Do men ever win in a divorce? ›

It is a common misconception that men do not have the same rights as women when it comes to a divorce. In modern society, men and women are treated equally and must abide by the same laws. However, it is important for men to remember that their actions and behavior during divorce proceedings can impact the outcome.

Why a man wants to divorce his wife? ›

There's so many reasons why a man may do so .. the best answer would be he doesn't feel the same about her. Another one could be he's scared of commitment and isn't ready to be loved or to love.

Who suffers more from divorce, men or women? ›

While there's no argument that everyone endures the pain of divorce in one way or another, many people may be surprised to hear that, according to research, men have a much more difficult time with a split than women.

Does divorce hurt men more than it hurts women? ›

Research indicates life after divorce for men is more traumatic than it is for women, taking a more significant emotional toll as well as sparking physical deterioration.

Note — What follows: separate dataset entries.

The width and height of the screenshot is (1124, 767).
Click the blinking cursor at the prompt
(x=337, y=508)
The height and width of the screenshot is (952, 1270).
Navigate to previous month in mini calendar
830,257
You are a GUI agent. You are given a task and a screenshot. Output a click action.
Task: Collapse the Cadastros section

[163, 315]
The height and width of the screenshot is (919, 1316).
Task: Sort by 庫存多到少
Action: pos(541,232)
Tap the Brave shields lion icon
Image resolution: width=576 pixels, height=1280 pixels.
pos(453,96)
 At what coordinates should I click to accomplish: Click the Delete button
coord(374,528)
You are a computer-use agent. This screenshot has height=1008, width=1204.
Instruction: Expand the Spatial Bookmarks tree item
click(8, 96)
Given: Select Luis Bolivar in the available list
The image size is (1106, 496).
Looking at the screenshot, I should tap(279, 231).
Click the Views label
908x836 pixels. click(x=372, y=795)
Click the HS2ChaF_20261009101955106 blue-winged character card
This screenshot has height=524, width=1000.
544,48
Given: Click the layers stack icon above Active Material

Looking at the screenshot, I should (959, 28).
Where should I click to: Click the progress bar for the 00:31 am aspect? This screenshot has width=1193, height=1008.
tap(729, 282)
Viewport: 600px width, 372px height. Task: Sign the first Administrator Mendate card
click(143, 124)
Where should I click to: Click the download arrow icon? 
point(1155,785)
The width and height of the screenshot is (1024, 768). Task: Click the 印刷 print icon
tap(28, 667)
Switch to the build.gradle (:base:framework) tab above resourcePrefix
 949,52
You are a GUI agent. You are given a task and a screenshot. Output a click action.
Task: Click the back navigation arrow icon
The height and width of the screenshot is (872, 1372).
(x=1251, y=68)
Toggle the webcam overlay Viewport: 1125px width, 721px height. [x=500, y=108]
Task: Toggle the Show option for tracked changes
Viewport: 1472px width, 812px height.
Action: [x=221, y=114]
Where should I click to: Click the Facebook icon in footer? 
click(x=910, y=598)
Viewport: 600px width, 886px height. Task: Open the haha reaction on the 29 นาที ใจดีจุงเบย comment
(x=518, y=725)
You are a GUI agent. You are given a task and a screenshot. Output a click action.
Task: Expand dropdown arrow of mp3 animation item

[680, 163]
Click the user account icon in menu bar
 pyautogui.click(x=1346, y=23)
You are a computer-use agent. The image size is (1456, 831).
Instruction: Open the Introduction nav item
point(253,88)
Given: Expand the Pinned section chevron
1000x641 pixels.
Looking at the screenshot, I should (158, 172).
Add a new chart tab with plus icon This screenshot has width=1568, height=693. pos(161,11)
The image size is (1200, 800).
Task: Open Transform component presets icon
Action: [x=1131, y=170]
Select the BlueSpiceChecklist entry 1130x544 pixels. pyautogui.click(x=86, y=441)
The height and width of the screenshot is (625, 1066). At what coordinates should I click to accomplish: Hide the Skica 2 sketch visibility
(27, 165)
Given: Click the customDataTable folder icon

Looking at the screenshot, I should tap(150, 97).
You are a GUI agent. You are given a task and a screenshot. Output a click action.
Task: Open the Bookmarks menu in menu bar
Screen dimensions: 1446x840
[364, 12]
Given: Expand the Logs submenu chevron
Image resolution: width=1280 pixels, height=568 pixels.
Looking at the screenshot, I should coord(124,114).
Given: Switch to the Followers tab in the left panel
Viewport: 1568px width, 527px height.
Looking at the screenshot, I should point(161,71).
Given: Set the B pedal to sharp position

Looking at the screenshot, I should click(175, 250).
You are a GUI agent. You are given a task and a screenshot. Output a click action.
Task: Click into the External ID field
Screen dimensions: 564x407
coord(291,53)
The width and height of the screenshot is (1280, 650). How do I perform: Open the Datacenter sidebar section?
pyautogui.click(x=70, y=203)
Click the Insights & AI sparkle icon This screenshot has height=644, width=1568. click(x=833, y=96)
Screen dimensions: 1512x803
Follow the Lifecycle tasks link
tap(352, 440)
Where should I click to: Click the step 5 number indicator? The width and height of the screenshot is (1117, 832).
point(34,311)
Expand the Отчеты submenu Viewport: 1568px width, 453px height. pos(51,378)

Is divorce harder on boys or girls? ›

Boys are more likely to suffer from depression when one parent leaves the home, especially when a boy is not able to spend time with them consistently. Boys may also lose connection with the parent they live with because they work longer hours to provide for the family and keep a home running.

Why are women happier than men after a divorce? ›

While men look outward when seeking comfort from emotional pain, women look inward. They are more likely to take an internal inventory of the role they played in the demise of the marriage and are more willing to let go of the past so they can focus on the future.